Standard Air Lines Flight 897R was a domestic passenger flight between Albuquerque, New Mexico and Burbank, California. At 7:43am on July 12, 1949, the flight, operated by a Curtiss C-46E (registered ), crashed in Chatsworth, California, upon approach to Burbank, killing 35 of the 48 passengers and crew on board.

The flight
The Standard Air Lines flight departed from Albuquerque Municipal Airport at 4:24am for a flight to the Hollywood-Lockheed Air Terminal (today called Burbank Airport). At 7:36am the aircraft was cleared to land at Burbank. After that, there was no other communication from the flight.

Crash 
The aircraft was flying in level flight with the gear down, on an ILS approach to Hollywood-Lockheed Air Terminal (today called Burbank Airport) on a Tuesday morning. The aircraft descended in patchy fog below the minimum altitude permitted and its right wing tip struck the side of a hill at 1,890 feet above sea level, pulling the plane around 90 degrees. The C-46 hit the ground and bounced 300 feet into the air before crashing in Chatsworth, CA, some 430 feet below the crest of Santa Susana Pass, just north of the Chatsworth Reservoir. 

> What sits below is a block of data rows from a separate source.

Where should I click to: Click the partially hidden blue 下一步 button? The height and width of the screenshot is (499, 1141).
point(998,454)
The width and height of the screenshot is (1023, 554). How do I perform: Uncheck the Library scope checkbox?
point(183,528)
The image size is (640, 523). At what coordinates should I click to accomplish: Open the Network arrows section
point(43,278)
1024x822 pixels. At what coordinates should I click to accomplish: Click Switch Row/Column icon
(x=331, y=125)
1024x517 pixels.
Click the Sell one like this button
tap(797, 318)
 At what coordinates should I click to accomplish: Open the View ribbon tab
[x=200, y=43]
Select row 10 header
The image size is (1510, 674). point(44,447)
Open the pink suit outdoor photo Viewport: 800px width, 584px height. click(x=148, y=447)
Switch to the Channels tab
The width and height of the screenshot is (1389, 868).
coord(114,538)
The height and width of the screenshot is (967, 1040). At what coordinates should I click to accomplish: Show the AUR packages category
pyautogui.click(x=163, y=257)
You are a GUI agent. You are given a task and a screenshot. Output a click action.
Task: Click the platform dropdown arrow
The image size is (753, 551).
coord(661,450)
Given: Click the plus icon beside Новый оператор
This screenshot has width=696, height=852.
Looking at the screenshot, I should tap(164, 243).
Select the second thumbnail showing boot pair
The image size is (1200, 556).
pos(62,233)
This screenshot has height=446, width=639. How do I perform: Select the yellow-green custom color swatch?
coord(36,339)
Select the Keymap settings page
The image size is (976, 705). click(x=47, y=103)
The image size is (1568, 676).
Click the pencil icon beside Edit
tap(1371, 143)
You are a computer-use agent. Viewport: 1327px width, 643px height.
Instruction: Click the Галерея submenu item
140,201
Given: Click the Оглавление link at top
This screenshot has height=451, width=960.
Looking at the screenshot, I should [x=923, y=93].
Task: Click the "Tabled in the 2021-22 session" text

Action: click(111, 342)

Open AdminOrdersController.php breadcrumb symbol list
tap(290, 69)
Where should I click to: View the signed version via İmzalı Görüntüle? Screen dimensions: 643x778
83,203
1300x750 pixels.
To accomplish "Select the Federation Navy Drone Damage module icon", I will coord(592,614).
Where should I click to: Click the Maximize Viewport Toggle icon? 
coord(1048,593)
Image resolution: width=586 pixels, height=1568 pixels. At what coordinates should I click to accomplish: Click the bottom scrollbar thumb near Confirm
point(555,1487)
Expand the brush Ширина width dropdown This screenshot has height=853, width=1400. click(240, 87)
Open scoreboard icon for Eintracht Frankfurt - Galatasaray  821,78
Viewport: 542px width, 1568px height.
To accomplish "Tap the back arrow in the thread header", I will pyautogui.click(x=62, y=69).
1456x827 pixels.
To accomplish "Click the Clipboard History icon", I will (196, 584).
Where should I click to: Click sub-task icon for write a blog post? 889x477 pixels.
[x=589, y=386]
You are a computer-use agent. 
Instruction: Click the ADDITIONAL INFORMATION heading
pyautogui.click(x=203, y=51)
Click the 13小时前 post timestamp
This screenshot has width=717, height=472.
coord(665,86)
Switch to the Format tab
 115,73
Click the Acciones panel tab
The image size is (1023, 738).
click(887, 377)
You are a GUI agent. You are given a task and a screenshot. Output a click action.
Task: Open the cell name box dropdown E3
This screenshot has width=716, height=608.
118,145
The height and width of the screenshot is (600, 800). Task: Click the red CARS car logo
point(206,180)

It was originally reported that a fist fight had broken out between two male passengers, however survivors later stated that the fight was not the cause of the crash but instead it was based on pilot error. The CAB report stated, "This accident was caused solely by the pilot voluntarily going below the prescribed minimum altitude and descending into the overcast...".

Survivors
Actress Caren Marsh Doll was among the survivors of the crash. She recalled "I heard screams and a fire crackling....Then I remember a woman grabbed my arm. She was wonderful. I heard her say 'Let's get out of here'. She dragged me out of the plane and into the brush."

Aftermath
Due to regulation violations, Standard Air Lines was ordered to cease non-scheduled operations, and it merged with Viking Air Lines to form North American Airlines shortly afterwards.

See also
Controlled flight into terrain

References

External links
Report from the Civil Aeronautics Board (PDF)
http://planecrashinfo.com/1949/1949-32.htm
Night photo of aircraft
Photo of aircraft
Photo of crash from L.A. Times archive
Image of men searching the wreckage of Standard Airlines C-46 for clues regarding the cause of the crash, 1949. Los Angeles Times Photographic Archive (Collection 1429). UCLA Library Special Collections, Charles E. Young Research Library, University of California, Los Angeles. 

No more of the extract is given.